The second possible 4-bit implementation is the so-called NormalFloat (NF4) data type. NF4 values ​​are optimized for preserving normally distributed variables. This is difficult to do with other data types, but all possible NF4 values ​​can be easily printed in a list:

 [-1.0, -0.6961928009986877, -0.5250730514526367, -0.39491748809814453, 
  -0.28444138169288635, -0.18477343022823334, -0.09105003625154495, 0.0,
   0.07958029955625534, 0.16093020141124725, 0.24611230194568634, 0.33791524171829224, 
   0.44070982933044434, 0.5626170039176941, 0.7229568362236023, 1.0]
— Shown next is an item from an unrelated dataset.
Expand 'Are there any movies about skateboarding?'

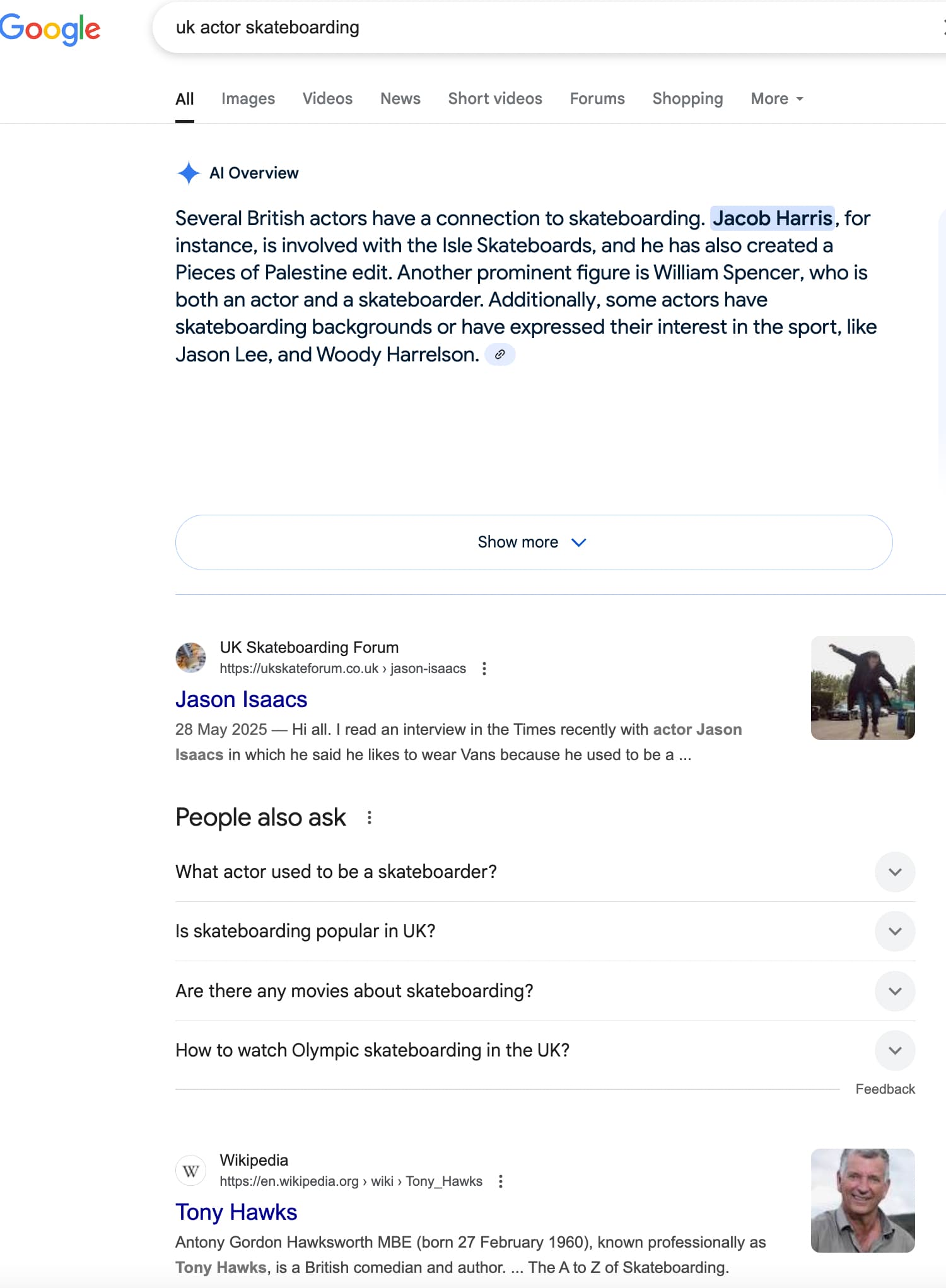[545, 991]
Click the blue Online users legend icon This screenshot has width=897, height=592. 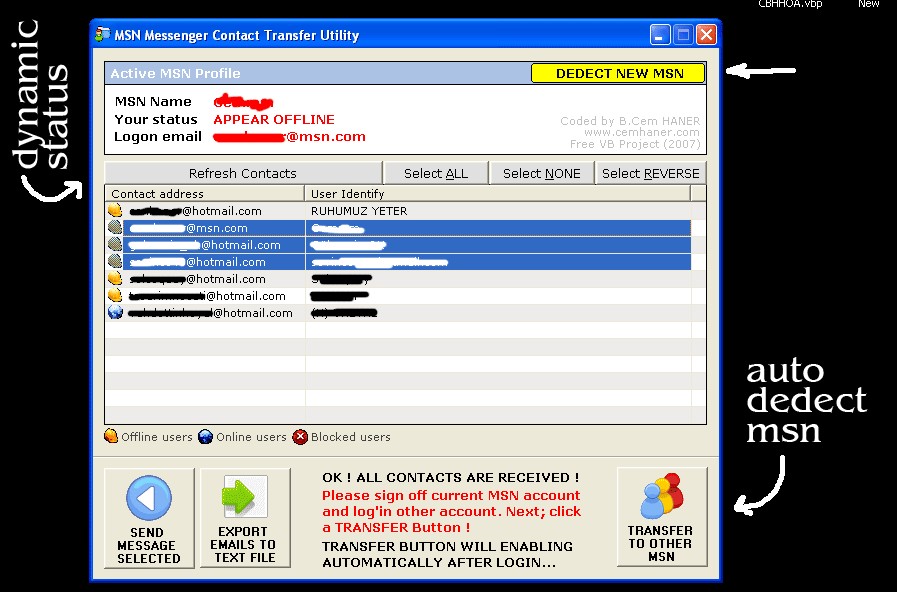click(x=205, y=437)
Both FP4 and NF4 types have corresponding implementations in the bitsandbytes library. As an example, let's convert the [1.0,2.0,3.0,4.0] array to FP4:

 from bitsandbytes import functional as bf
 
 
 def print_uint(val: int, n_digits=8) -> str:
     """ Convert 42 => '00101010' """
     return format(val, 'b').zfill(n_digits)
 
 
 device = torch.device("cuda")
 x = torch.tensor([1.0, 2.0, 3.0, 4.0], device=device)
 x_4bit, qstate = bf.quantize_fp4(x, blocksize=64)
 
 print(x_4bit)
 # > tensor([[117], [35]], dtype=torch.uint8)
 
 print_uint(x_4bit[0].item())
 # > 01110101
 print_uint(x_4bit[1].item())
 # > 00100011
 
 print(qstate)
 # > (tensor([4.]), 
 # >  'fp4', 
 # >  tensor([ 0.0000,  0.0052,  0.6667,  1.0000,  0.3333,  0.5000,  0.1667,  0.2500,
 # >           0.0000, -0.0052, -0.6667, -1.0000, -0.3333, -0.5000, -0.1667, -0.2500])])

As output, we get two objects: a 16-bit array [117,35], which actually contains our 4 numbers, and a "state" object, which contains a scaling factor of 4.0 and a tensor of all 16 FP4 numbers.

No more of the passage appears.